The SMART assay mutation data for the four other genes KRAS, BRAF, and ALK were then combined with the EGFR mutation data to give an overall perspective of the nature and frequency of mutations present in the 154 NSCLC specimens in relation to histologic type and stage of NSCLC. A total of 118 mutations were detected in the 154 samples. EGFR mutations (68, 44.2%) were the most frequent followed by mutations in KRAS (29, 18.8%), ALK (12, 7.8%), and BRAF (9, 5.8%).
Discussion
Here, mutations in the EGFR, KRAS, BRAF, TP53, and ALK genes using the validated single allelic molecule counting assay revealed highly heterogeneous tumor mutation profiles regardless of disease stage of NSCLC. The incidence and nature of the mutations detected in these four oncogenes were similar to that previously reported in other NSCLC patient cohorts.17,31,32 EGFR tyrosine-activating mutations L858R and the E19 del were the most prevalent mutations. Although many NSCLC biopsies had a single mutation event, some did contain more than one, consisting with previous studies.17,31,32 Moreover, there were oncogenic mutation(s) associated with histologic pathology type or stage of NSCLC. Thus, our findings support that random mutations are common in NSCLC.

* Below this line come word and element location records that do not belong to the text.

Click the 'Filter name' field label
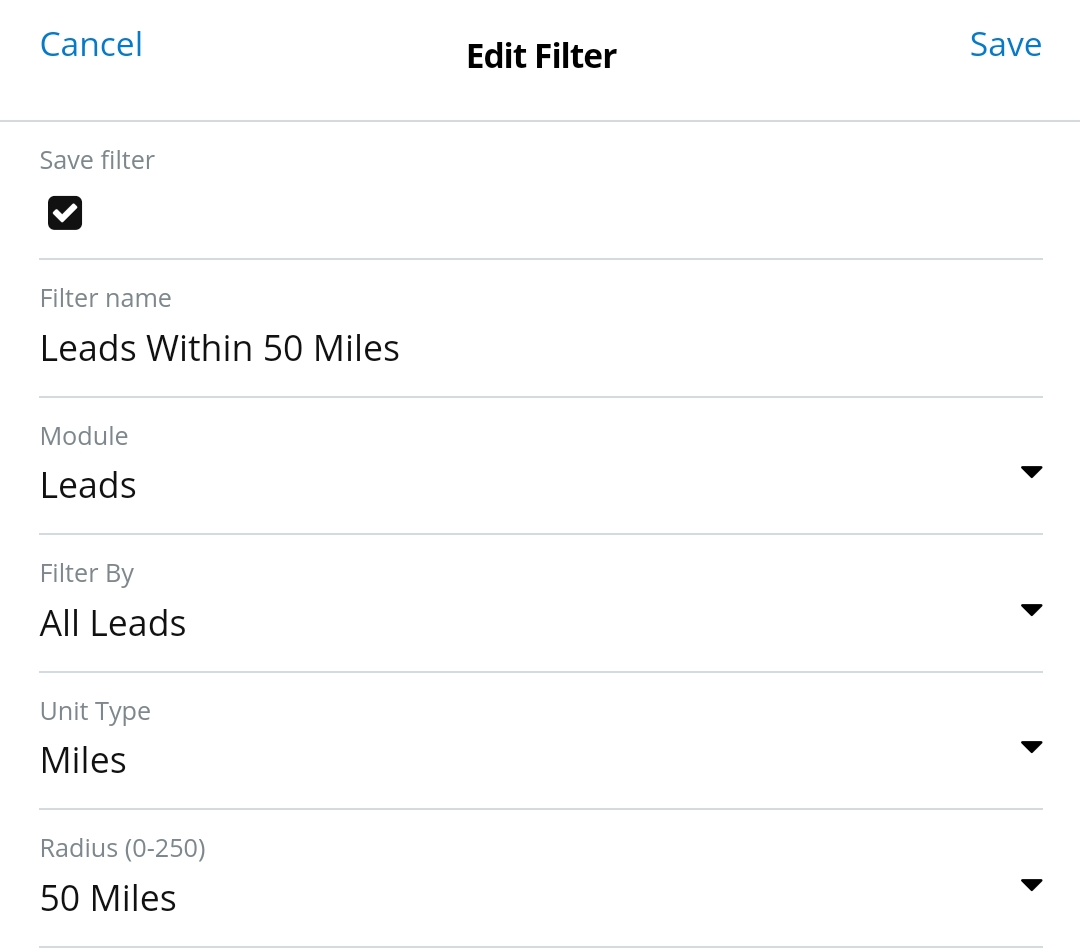1080x952 pixels. 105,298
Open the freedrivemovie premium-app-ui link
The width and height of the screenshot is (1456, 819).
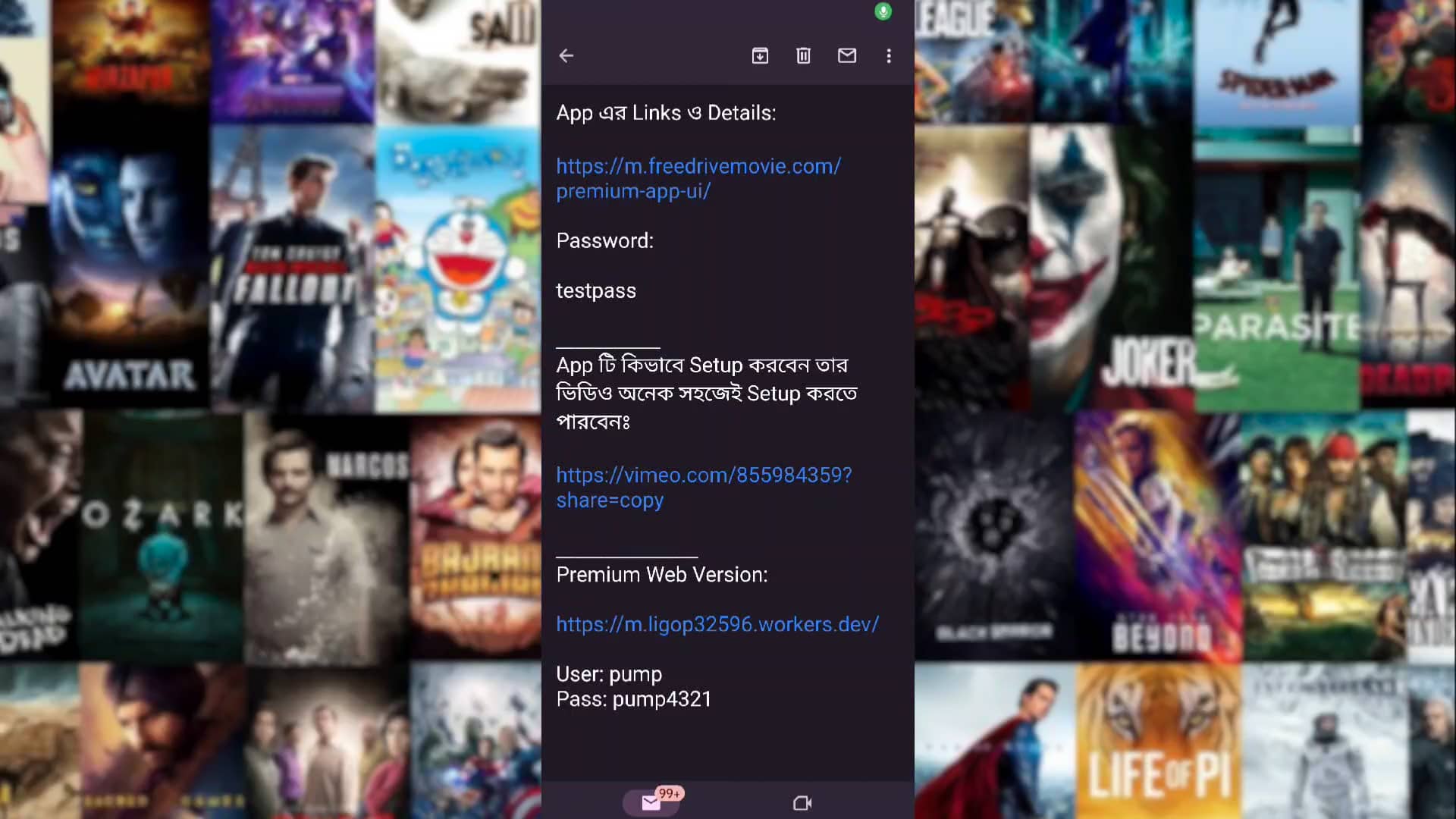click(x=698, y=178)
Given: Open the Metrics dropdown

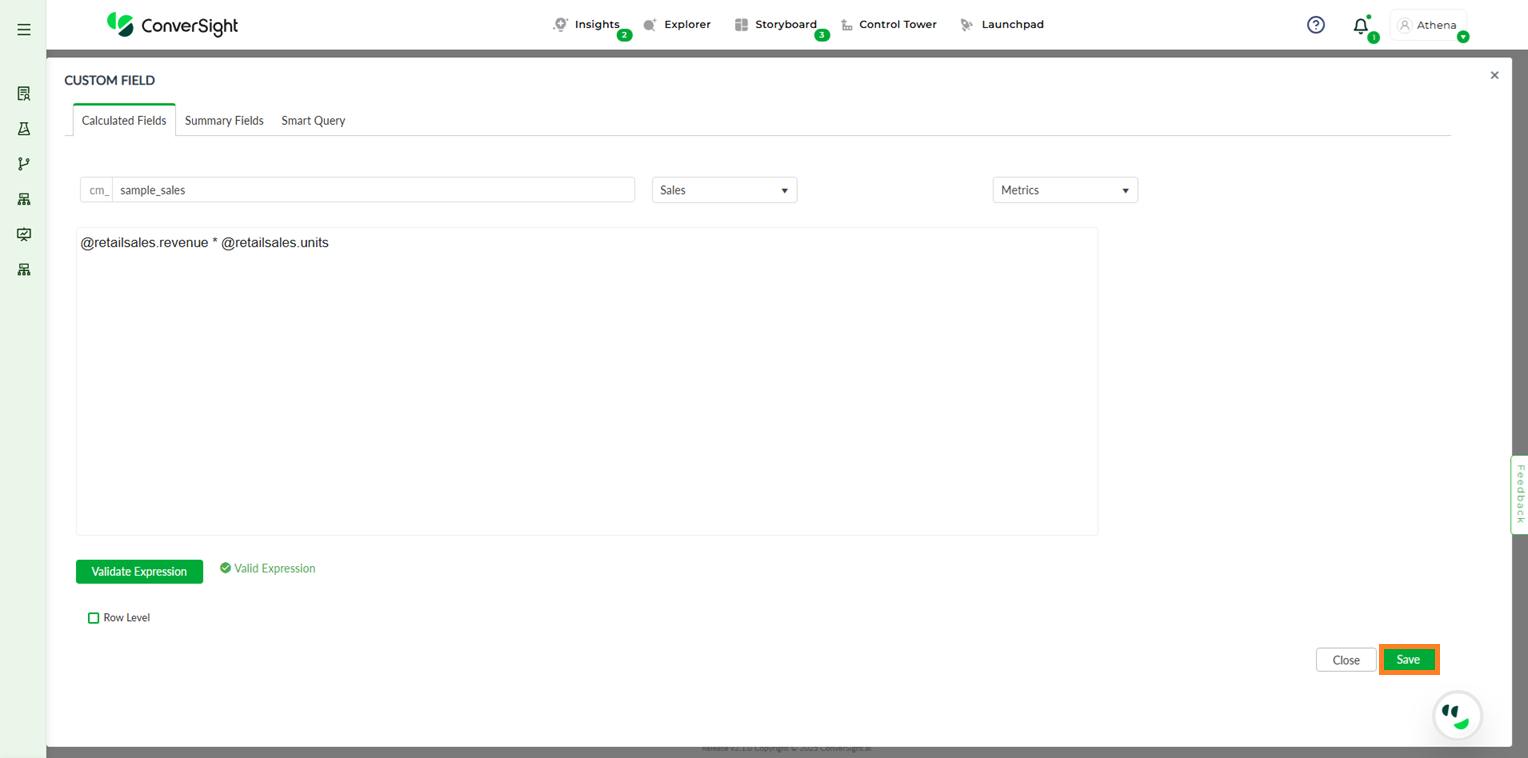Looking at the screenshot, I should [1064, 190].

In this study, we showed that the SMART assay was very accurate for measuring levels of common EGFR variants. Specifically, the SMART assay was highly sensitive and specific for detection of the EGFR mutations. Since “false negatives” E19 del were independently confirmed as a true negatives, re-adjustment of the concordance data for EGFR mutation detection may be applied in future study.

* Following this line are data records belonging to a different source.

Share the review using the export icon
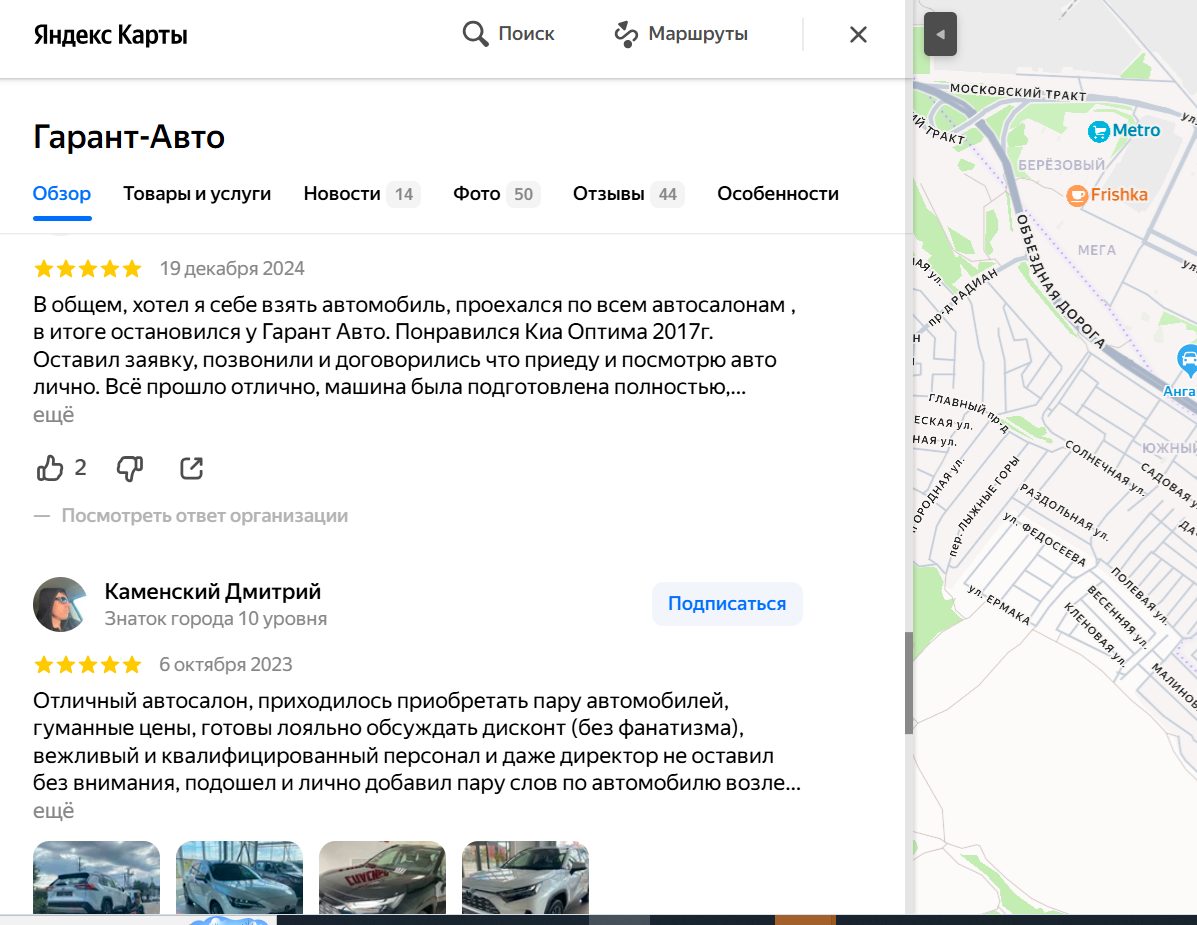This screenshot has width=1197, height=925. click(191, 467)
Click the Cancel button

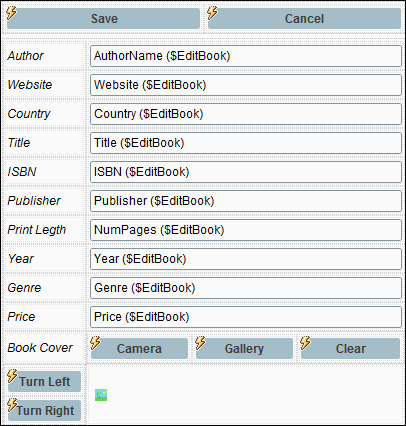(304, 19)
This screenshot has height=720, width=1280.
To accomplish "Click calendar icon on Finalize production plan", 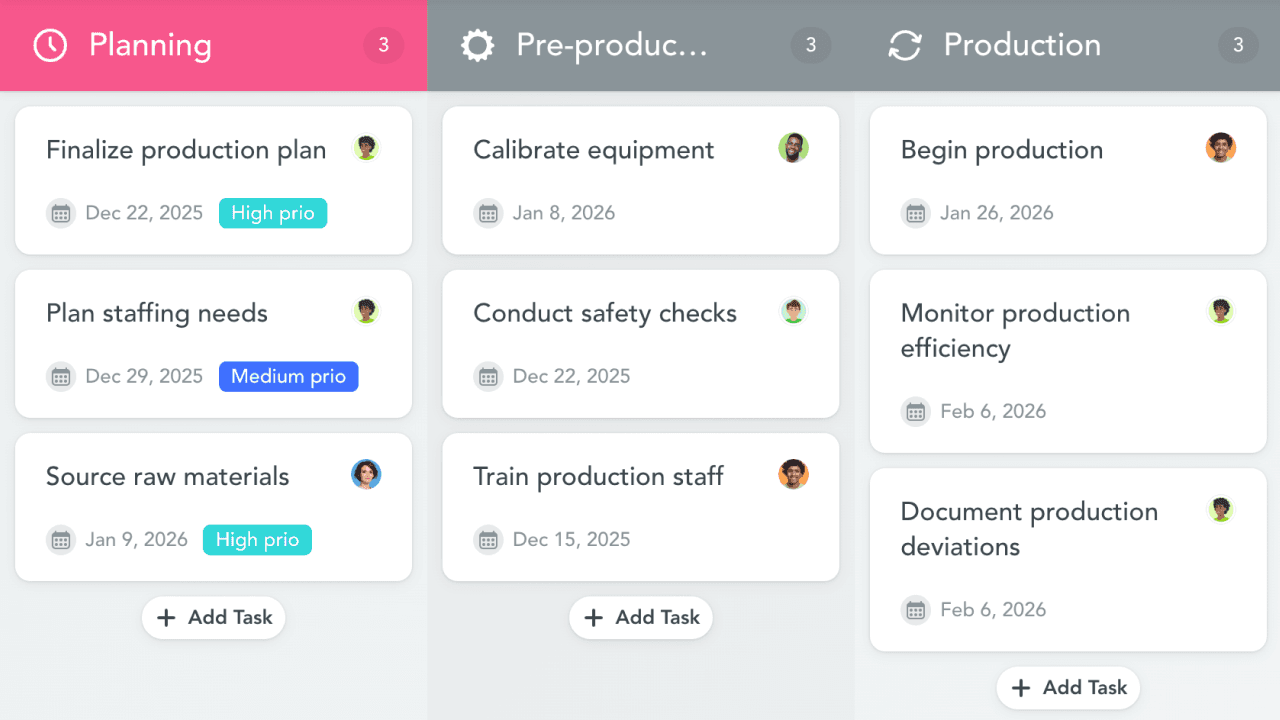I will click(x=61, y=213).
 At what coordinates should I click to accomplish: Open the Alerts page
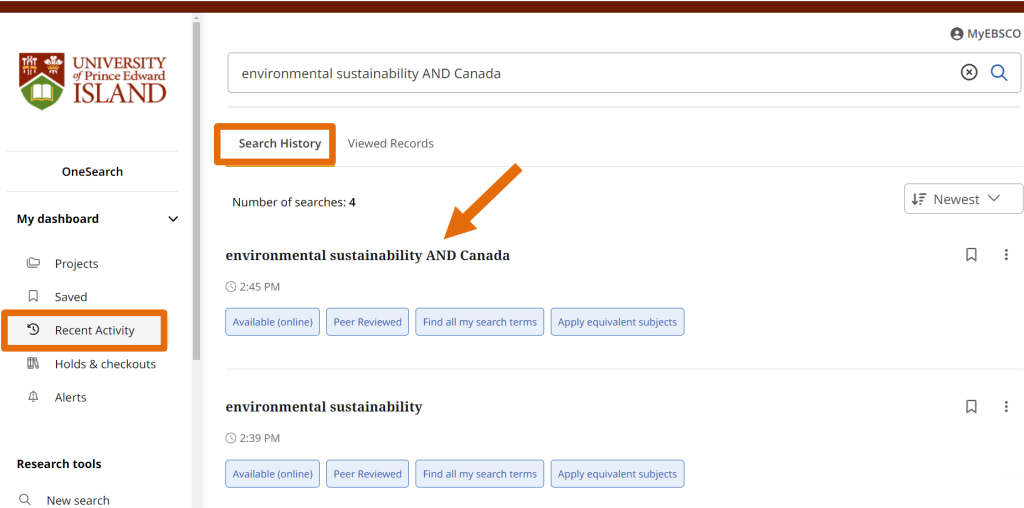70,397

This study provides several advantages of the SMART assay for detecting patient-specific oncogenic mutations in NSCLC. First, the multiplex design allowed analyzing EGFR, KRAS, BRAF, and ALK mutations in a single assay. Therefore, it should be possible to design additional primers to target the relevant hot spot mutations in genes other than EGFR, KRAS, BRAF, and ALK mutations and develop an even more comprehensive SMART assay that covers all known oncogenic driver mutations associated with NSCLC. Second, the ability to quantitate the level of each mutation down to very low levels provides valuable clinical information about the penetrance of the mutation in each tissue specimen and what proportion of tumor cells could be potentially targeted by drug therapies. Third, with the emergence of promising reports showing the ability to detect oncogenic mutations in the circulating plasma DNA of NSCLC patients, the SMART assay may be emerging as a useful diagnostic tool for broad oncogenic mutation surveillance of plasma in response to chemotherapy.

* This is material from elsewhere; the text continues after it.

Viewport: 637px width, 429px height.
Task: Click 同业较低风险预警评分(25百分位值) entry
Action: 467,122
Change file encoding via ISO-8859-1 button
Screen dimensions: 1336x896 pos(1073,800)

Broad surveillance of mutations has confirmed a high degree of heterogeneity in the mutation status of NSCLC patients. We found that many tumor specimens had a single mutation. Interestingly, the single mutation was highly variable in tumor specimens from patients with stage I, II, III, or IV NSCLC, suggesting that either each mutation might occur independently. Further single cell genetic studies may help to identify the genetic constitution of tumor specimens with different spectrums and levels of oncogenic mutations. These observations revealed by SMART assay analysis of tumor specimens highlight the importance of obtaining a personalized mutation profile for all newly diagnosed patients to guide the clinician on the most effective drug therapy to target tumors with a known mutation load.
Footnotes
Declaration of conflicting interests
The author(s) declared no potential conflicts of interest with respect to the research, authorship, and/or publication of this article.
Funding
The author(s) received no financial support for the research, authorship, and/or publication of this article.